Aufgaben -
(a) Wer ist laut dem Text über das Festival „jazzambach“ dessen künstlerischer Leiter?
(b) Gib den Abschnitt aus dem Text über das Festival „jazzambach“ erneut wieder, beginnend mit „Wenn man einen“ und endend mit „dir das an?“. Tausche dabei „Kurator“ gegen „Organisator“ aus.

Vorliegender Text -
„jazzambach“ heißt ein neues Jazz-Festival, das vom 26. Februar bis 2. März 2025 in Götzis/Vorarlberg stattfinden wird. Fünf Tage lang werden nicht nur Konzerte, sondern auch Workshops geboten. Erklärtes Ziel ist es, dabei den Austausch zwischen lokalen und internationalen Künstler:innen zu fördern. Aus der Taufe gehoben hat es der bekannte, aus dem Nachbarort stammende Jazzpianist David Helbock, der auch als künstlerischer Leiter fungiert. Über dieses „Heimspiel“, die Motivation dafür und darüber, wie das Festival den „C.I.A.-Gedanken“ von Peter Madsen weitertragen soll, sprach er mit Markus Deisenberger.
Wenn man einen derart vollen Konzertkalender hat wie du – ich habe aktuell an die 90 bestätigte Gigs auf deiner Homepage gezählt – ist es alles andere als selbstverständlich, dass man zusätzlich dazu auch noch als Kurator eines Festivals auftritt. Genau das machst du aber beim neuen Jazzfestival „jazzambach“ in Götzis. Wieso tust du dir das an?

Bereitgestellte Angaben -
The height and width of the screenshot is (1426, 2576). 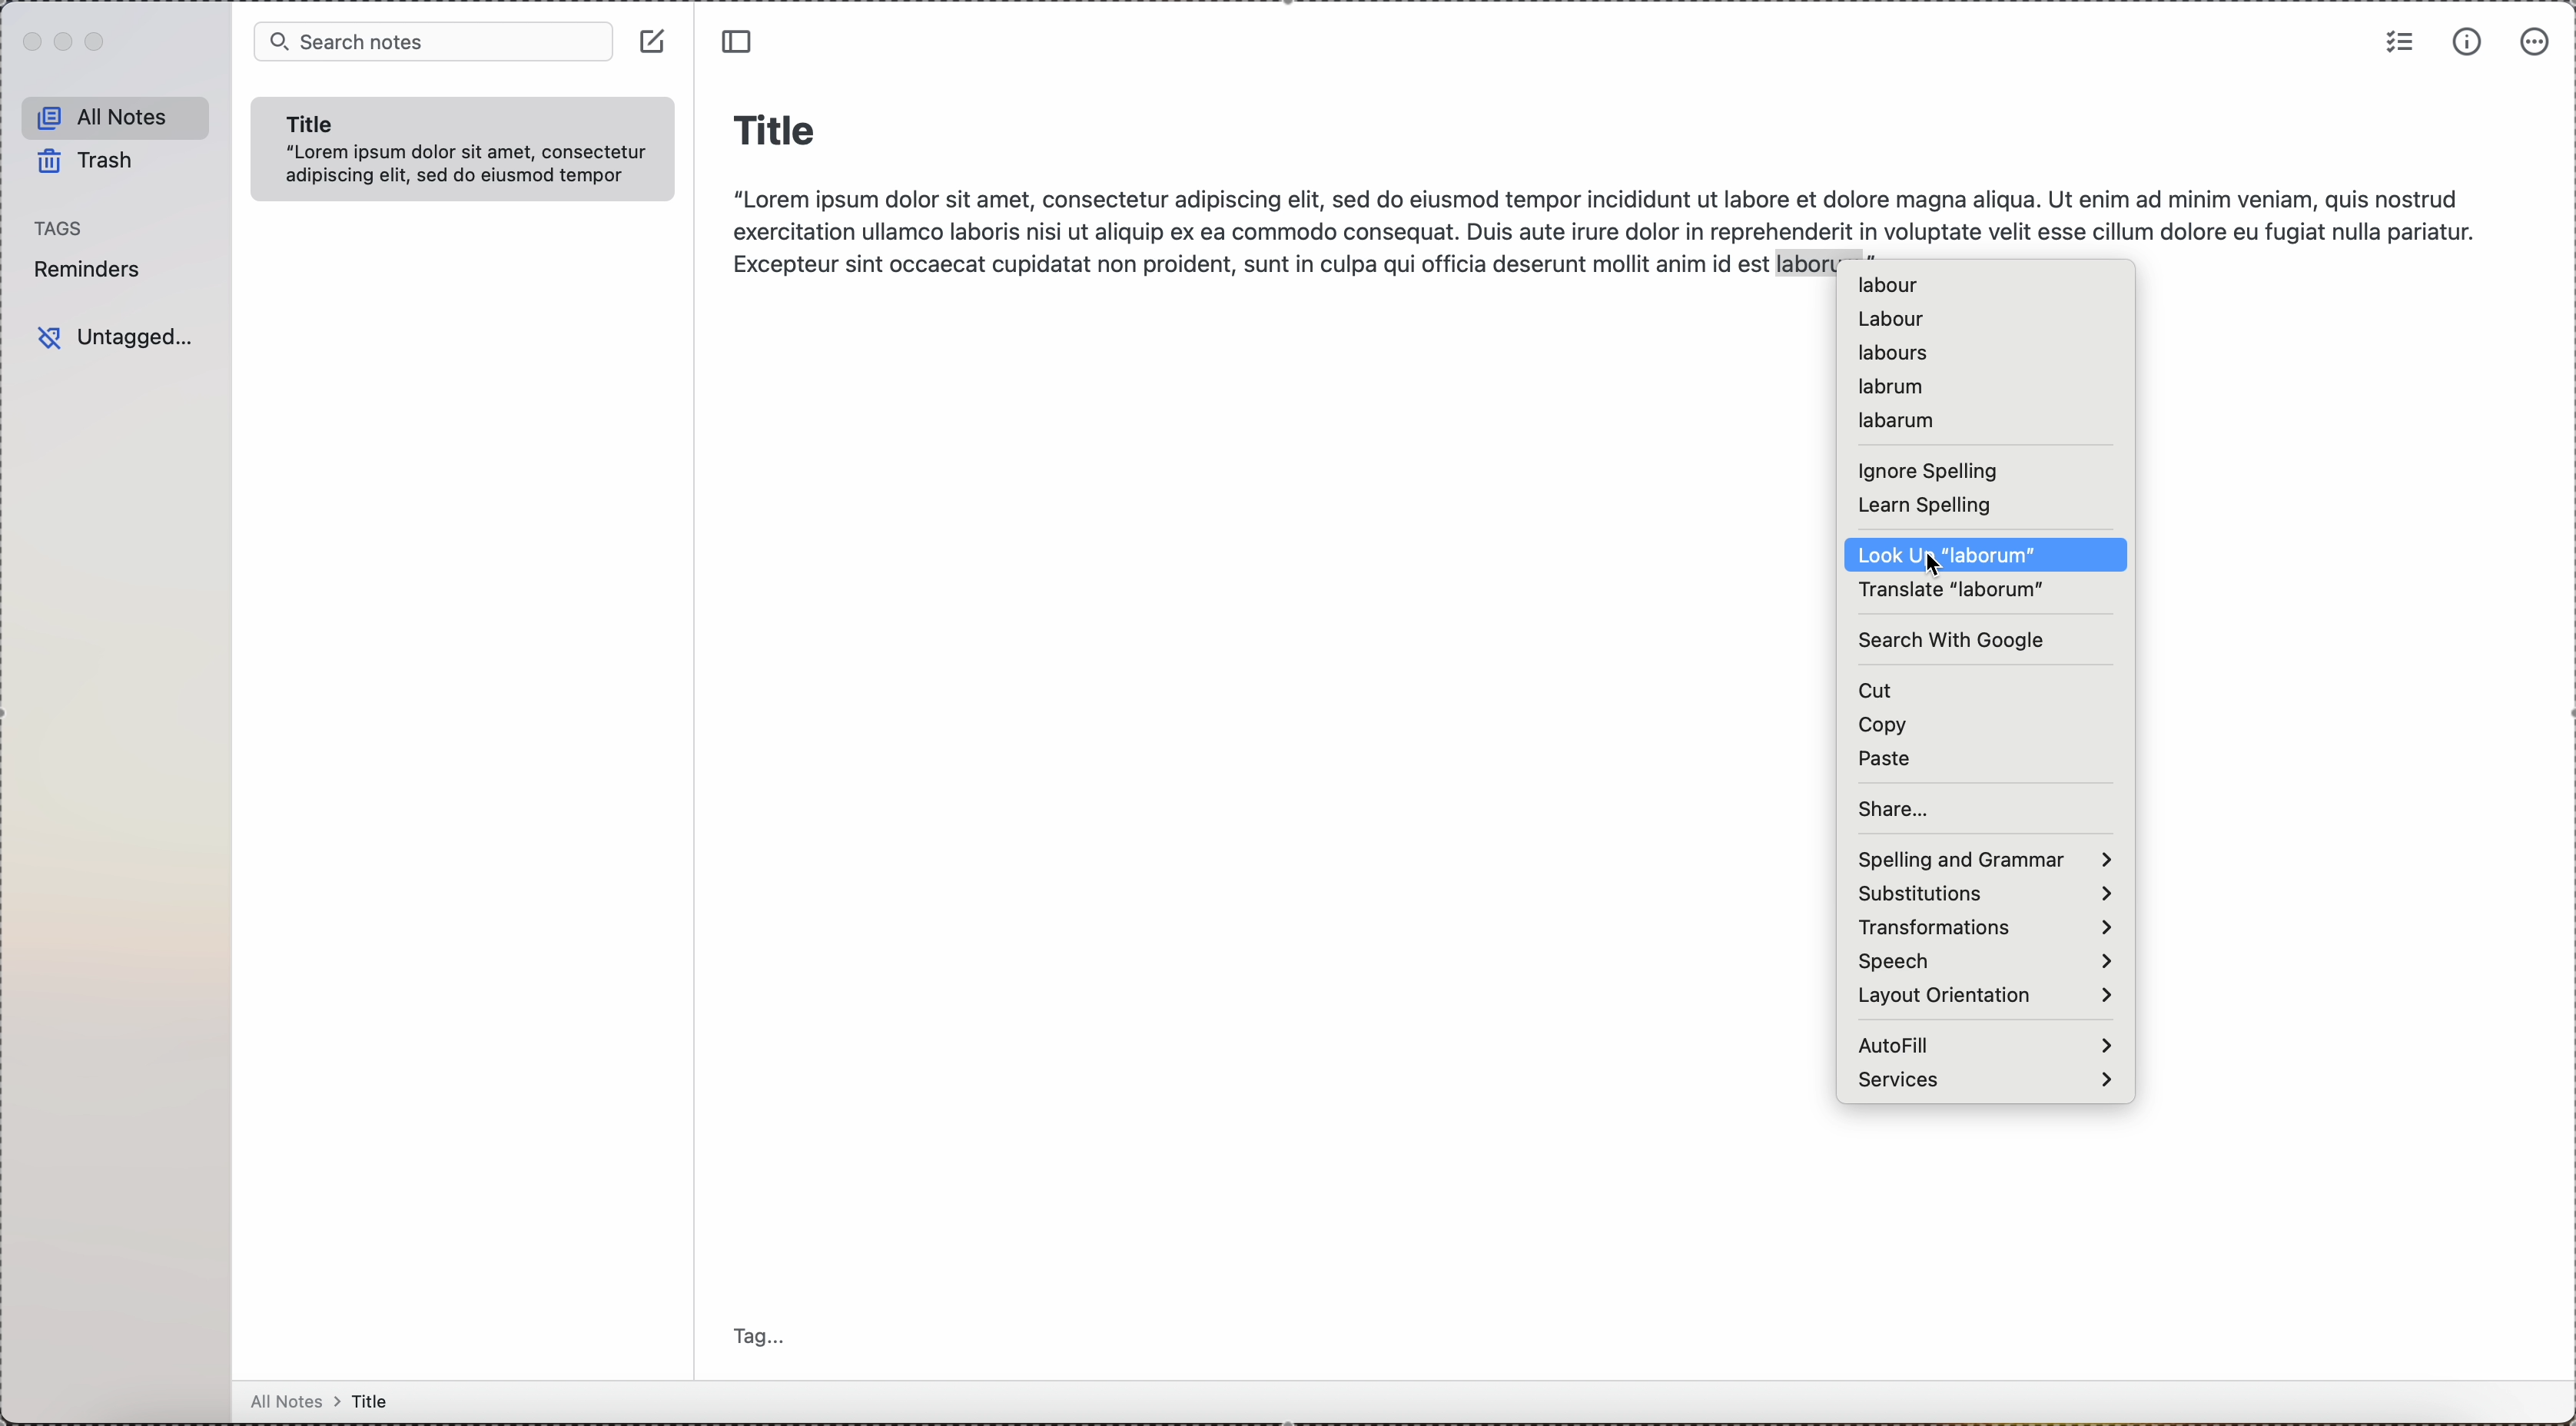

Antworten je Aufgabe -
(a) Der Jazzpianist David Helbock.

(b)
Wenn man einen derart vollen Konzertkalender hat wie du – ich habe aktuell an die 90 bestätigte Gigs auf deiner Homepage gezählt – ist es alles andere als selbstverständlich, dass man zusätzlich dazu auch noch als Organisator eines Festivals auftritt. Genau das machst du aber beim neuen Jazzfestival „jazzambach“ in Götzis. Wieso tust du dir das an?